In such cases, we need to add a certain ‘behavior’ to our lists, which can be done using UserLists.

For example, Let me show you how UserList can be used to override the functionality of a built-in method. The below code prevents the addition of a new value (or appending) to a list.



In [94]:
# Creating a userlist where adding new elements is not allowed.
from collections import UserList


class user_list(UserList):
    def append(self, s=None):
        raise RuntimeError("Authority denied for new insertion")


# trying to insert new element
my_list = user_list([10, 11, 12])
my_list.append(13)


RuntimeError: Authority denied for new insertion

The above code prints RunTimeError message and does not allow appending. This can be helpful if you want to make sure nobody can insert their name after a particular deadline. So, UserList have very real time efficient.



### UserString
Just like UserLists are wrapper class for lists, UserString is a wrapper class for strings.

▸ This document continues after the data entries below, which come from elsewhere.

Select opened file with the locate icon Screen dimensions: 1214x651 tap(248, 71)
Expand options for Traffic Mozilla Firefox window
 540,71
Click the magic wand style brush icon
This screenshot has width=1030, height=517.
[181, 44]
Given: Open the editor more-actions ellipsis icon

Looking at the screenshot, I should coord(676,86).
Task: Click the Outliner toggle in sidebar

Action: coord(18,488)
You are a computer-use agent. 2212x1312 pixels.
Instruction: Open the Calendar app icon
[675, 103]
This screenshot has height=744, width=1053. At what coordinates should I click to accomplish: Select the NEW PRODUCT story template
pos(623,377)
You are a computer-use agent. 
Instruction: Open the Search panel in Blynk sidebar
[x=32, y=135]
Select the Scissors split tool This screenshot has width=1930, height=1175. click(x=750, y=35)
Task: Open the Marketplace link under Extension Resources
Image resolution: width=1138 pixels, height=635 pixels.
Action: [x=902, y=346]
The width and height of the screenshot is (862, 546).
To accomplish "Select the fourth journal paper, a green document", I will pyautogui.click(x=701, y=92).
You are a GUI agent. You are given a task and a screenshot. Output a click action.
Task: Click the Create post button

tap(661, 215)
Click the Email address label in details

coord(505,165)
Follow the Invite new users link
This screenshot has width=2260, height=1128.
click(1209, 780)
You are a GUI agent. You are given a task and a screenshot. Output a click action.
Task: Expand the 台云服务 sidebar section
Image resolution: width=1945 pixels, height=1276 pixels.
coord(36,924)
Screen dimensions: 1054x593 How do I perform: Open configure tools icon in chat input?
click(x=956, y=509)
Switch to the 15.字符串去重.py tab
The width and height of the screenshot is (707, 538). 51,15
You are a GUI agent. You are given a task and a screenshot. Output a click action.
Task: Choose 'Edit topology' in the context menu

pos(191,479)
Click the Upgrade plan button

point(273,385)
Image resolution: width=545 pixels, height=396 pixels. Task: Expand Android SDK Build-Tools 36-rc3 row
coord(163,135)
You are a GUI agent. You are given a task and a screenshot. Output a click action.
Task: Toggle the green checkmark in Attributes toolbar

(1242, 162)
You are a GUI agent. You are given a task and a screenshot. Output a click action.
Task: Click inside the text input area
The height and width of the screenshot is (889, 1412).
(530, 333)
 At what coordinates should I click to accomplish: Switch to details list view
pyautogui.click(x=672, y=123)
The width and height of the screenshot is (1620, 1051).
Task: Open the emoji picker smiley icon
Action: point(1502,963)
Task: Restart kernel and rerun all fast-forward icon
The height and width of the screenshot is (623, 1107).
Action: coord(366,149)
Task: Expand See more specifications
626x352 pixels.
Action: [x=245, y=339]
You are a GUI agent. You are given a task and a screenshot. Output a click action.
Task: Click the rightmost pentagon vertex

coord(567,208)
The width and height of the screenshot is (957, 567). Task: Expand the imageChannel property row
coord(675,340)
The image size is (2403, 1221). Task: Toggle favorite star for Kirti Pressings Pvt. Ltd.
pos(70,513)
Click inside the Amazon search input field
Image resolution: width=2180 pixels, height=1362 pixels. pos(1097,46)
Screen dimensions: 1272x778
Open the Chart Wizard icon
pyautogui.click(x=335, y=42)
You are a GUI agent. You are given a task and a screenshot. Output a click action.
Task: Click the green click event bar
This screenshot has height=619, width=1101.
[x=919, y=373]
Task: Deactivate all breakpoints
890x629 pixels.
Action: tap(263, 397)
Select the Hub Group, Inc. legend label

It allows you to add certain functionality/behavior to the string. You can pass any string convertible argument to this class and can access the string using the data attribute of the class.

In [95]:
from collections import UserString

In [96]:
num = 899
user_str = UserString(num)
user_str

'899'

In [97]:
type(user_str)

collections.UserString

In [98]:
print(user_str.data)

899


In [99]:
type(user_str.data)

str

As you can see in above example, the number 899 was converted into a string ‘899’ and can be accessed through the UserString.data method.

### UserDict
It is a wrapper class for dictionaries. The syntax, functions are similar to UserList and UserString.

syntax:collections.UserDict([data])

We pass a dictionary as the argument which is stored in the data attribute of UserDict.



In [101]:
from collections import UserDict

In [102]:
d = {1:'a', 2:'d'}
user_dict = UserDict(d)

In [104]:
type(user_dict)

collections.UserDict

In [105]:
user_dict.data

{1: 'a', 2: 'd'}

In [106]:
type(user_dict.data)

dict

##### How UserDict can be used
UserDict allows you to create a dictionary modified to your needs. Let’s see an example of how UserDict can be used to override the functionality of a built-in method. The below code prevents a key-value pair from being dropped.



In [108]:
class user_dict1(UserDict):
    def pop(self, s=None):
        raise RuntimeError("Authority denied for deletion")
        
my_dict = user_dict1({1:'a', 2:'d'})
my_dict.pop(1)
        

RuntimeError: Authority denied for deletion

You will receive an RunTimeError message. This will help if you don’t want to lose data.

These are all the container datatypes from the collections module. They increase efficiency by a great amount when used on large datasets.